En s'amusant à citer un magazine pour jeunes filles dans son titre, le cinéaste ne fait pas que désigner son éblouissante interprète, la révélation Marine Vacth (qui tourne peu mais bien, se partageant entre le grand écran et le mannequinat), qui joue sans se soucier de paraître sympathique, avec une insolente classe. Il fait preuve d'ironie pour un scénario qui n'a rien d'une bluette et se refuse à répondre simplement à ce qui pourrait passer pour une expérience limite d'une adolescente qui se vend sans prendre plaisir à l'acte sexuel mais sans avidité non plus - sa famille est argentée.

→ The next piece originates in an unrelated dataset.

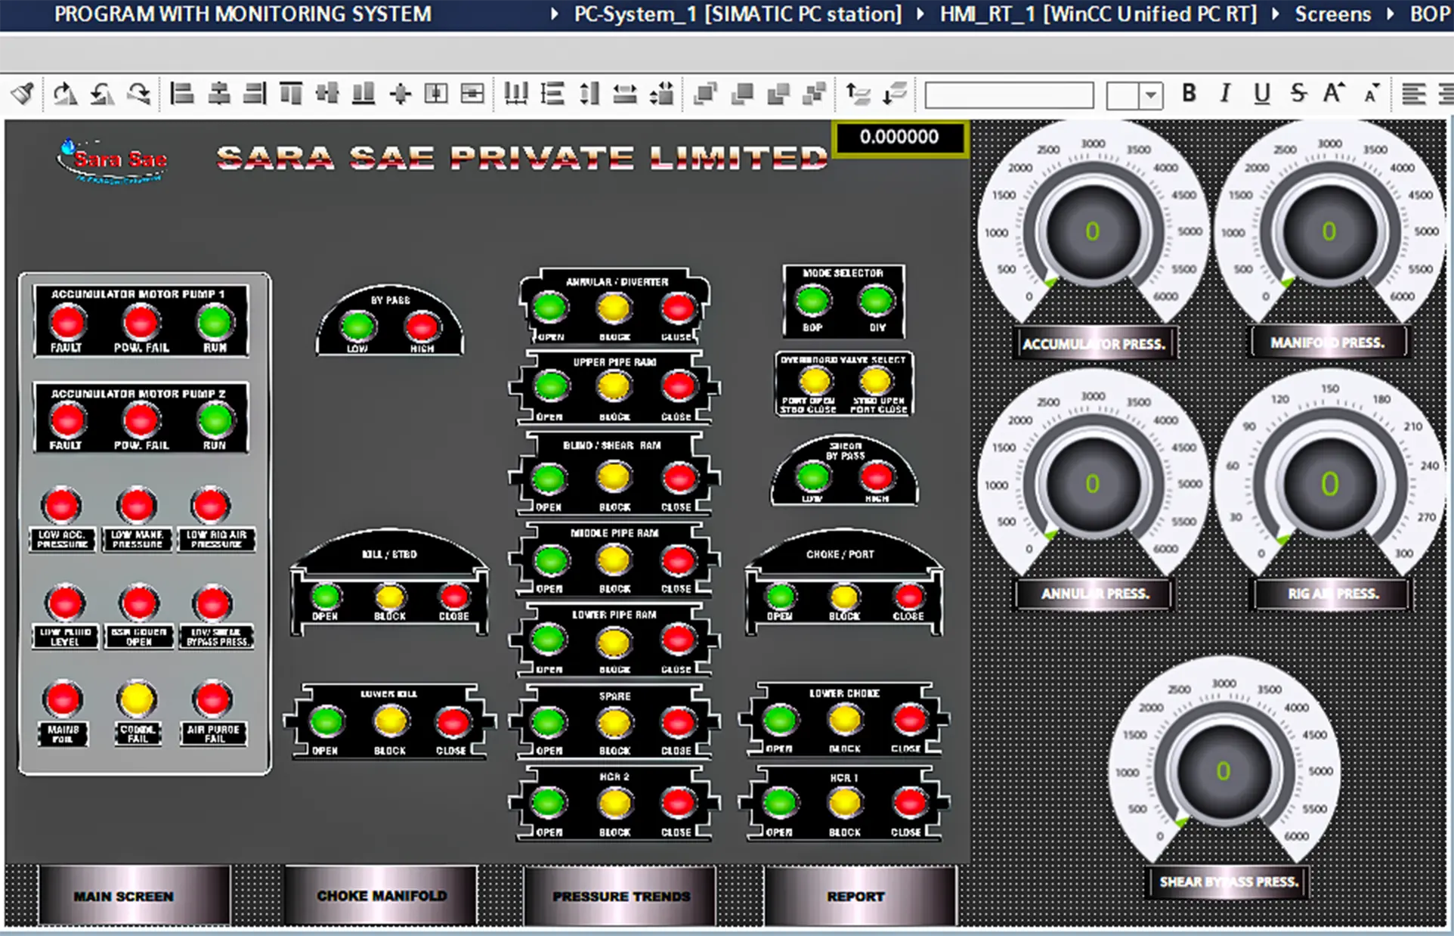Open the CHOKE MANIFOLD screen tab

click(x=382, y=896)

Les motivations d'Isabelle resteront aussi insondables, incompréhensibles, pour sa mère, son beau-père, les policiers, son psy, que pour le spectateur. Jusqu'au bout, elle gardera son secret, alimentant génialement notre frustration - ainsi Ozon échappe-t-il aussi à la comparaison avec Belle de jour de Buñuel avec son héroïne bourgeoise frustrée et masochiste. Surtout il nous laisse libre d'imaginer pourquoi la jeune fille fait ce qu'elle fait - échapper à un quotidien fade, défier sa mère, se démarquer des autres filles de son âge, chercher chez d'autres hommes son père absent, se moquer d'un beau-père si cool (au point qu'il lui fait penser à un de ses clients), tester son pouvoir d'attraction... 

En nous laissant spéculer sans fin, François Ozon prend des risques fous - laisser filer notre intérêt, être indifférent au sort d'une fille introvertie, parfois antipathique (alors qu'on a tant besoin d'apprécier ou au moins de s'intéresser à l'héroïne). Mais il nous retourne aussi avec un magistral twist final. Le résultat, à l'influence "Bressonienne", exempt de jugement, de morale, produit un trouble intense, durable, mémorable.